#### WORK TASK
Which lines of the data below hold "prywatności"? Copy each of them.

#### EXERCISE INPUT
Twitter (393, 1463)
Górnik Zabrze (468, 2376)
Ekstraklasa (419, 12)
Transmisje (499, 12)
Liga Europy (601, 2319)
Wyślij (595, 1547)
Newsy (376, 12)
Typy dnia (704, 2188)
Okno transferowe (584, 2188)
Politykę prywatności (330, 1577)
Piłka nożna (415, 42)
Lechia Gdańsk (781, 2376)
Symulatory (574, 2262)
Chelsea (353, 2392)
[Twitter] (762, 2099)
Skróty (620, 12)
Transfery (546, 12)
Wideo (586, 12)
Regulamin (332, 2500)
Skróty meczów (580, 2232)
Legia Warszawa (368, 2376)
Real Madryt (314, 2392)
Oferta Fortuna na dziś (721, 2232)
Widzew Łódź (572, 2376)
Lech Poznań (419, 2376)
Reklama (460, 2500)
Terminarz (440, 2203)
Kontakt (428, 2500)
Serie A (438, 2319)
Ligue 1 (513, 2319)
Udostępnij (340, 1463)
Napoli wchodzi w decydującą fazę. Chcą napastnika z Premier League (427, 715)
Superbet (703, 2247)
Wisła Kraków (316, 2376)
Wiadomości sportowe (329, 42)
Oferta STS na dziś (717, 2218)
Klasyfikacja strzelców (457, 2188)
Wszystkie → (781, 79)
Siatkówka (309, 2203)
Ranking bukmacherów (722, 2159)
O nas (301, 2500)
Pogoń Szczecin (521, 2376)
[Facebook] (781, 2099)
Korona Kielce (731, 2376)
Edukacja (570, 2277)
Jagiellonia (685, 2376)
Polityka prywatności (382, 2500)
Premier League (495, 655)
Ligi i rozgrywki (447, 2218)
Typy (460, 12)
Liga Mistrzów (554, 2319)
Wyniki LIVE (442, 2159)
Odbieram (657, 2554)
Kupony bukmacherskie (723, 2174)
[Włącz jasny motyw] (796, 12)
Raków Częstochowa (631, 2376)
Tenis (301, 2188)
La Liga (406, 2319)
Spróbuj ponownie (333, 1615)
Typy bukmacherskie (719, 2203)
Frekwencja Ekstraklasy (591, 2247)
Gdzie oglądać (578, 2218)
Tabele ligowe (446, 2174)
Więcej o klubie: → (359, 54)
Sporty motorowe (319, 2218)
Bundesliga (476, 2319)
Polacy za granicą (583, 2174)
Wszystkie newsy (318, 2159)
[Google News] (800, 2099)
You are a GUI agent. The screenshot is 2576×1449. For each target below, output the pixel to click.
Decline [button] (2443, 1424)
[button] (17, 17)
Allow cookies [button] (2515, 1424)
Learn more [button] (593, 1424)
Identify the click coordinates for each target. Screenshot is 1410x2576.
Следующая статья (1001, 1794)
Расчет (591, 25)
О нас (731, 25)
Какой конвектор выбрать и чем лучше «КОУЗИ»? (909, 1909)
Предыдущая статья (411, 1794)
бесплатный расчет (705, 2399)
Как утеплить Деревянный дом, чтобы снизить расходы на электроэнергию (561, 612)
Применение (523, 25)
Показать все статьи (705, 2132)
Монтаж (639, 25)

#### SOLUTION
Politykę prywatności (330, 1577)
Polityka prywatności (382, 2500)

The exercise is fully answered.